Keep only those lines of the records that include the string "agent".

==============================

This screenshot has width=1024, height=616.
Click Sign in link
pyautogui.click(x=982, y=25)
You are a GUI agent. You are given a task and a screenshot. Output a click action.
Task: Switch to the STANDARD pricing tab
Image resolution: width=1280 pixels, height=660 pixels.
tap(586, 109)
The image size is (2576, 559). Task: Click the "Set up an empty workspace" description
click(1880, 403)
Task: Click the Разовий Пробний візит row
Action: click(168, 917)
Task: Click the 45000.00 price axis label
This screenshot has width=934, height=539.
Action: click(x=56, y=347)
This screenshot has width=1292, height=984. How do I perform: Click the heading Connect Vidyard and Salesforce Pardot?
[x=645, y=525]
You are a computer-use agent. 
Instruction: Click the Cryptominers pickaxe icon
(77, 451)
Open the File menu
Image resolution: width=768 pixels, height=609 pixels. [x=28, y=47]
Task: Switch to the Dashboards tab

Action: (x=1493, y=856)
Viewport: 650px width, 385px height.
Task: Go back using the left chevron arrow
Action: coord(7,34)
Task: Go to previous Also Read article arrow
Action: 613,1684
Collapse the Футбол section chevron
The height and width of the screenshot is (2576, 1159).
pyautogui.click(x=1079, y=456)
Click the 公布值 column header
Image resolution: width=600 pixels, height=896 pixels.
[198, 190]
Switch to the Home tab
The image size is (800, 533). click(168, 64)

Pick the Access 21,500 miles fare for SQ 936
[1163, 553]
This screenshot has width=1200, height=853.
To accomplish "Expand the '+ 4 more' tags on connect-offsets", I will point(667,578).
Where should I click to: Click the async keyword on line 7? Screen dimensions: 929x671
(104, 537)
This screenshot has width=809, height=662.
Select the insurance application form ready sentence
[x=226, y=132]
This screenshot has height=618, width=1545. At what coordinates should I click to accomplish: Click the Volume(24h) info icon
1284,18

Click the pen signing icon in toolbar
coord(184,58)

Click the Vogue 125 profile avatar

==============================

= Answer for the task =
You are a GUI agent. You are given a task and a screenshot. Output a click action.
You are a computer-use agent. 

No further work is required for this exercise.